Of course this testimony was totally ignored by the press, but you can find references to it in Prof. Louis Fanning’s book “Betrayal in Vietnam”, about the role Congress played in betraying our allies in Indochina.
This is one of only two known books on the role of Congress in determining the course of the war and the fate of our allies.
Some of us tried, at risks to our lives, to tell the story of what went on there. A lot of good men but their efforts were ignored.
I lived in Cambodia between 1994 and 1997. Started an English school in Phnom Penh. I met a lot of the people involved with modern Cambodian history to include some journalists.
I used to hang out at the FCC across from the river and watch the goings on. I would have to do some research on the names, but many foreign correspondents in Cambodia at the time were “a little weird” to put it nicely.
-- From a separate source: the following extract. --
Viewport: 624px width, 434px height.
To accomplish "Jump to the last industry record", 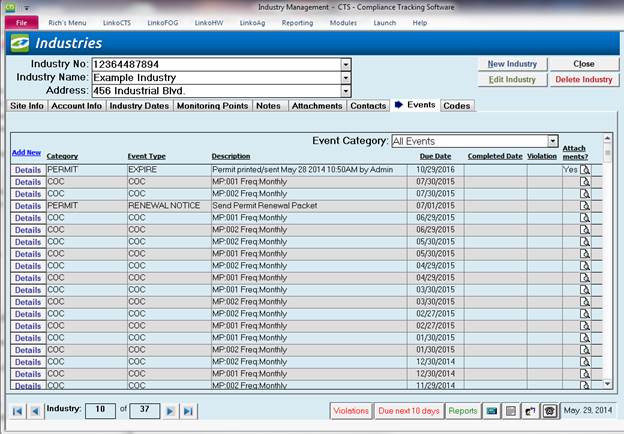I will [x=188, y=410].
How much do you know about the little war in July 1997 between Hun Sin’s troops and those of Funcipec? Been a while since I thought about these my experiences during that time. I do know that a lot of left-leaning people inside and outside the US government refused to believe what was going on during the Khmer Rouge rule. I think even Kenneth Quinn blew it when he was an analyst in Vietnam. What is your take on that?
My Wife is from Cambodia, lived on a self-sufficient farm and survived all that crap.
Saw her Dad shot to death, watched her Mom starve to death in a camp where they were worked to death, literally.
MANY more bad things; she says the movie “The Killing Fields” was only 10% of how bad it was...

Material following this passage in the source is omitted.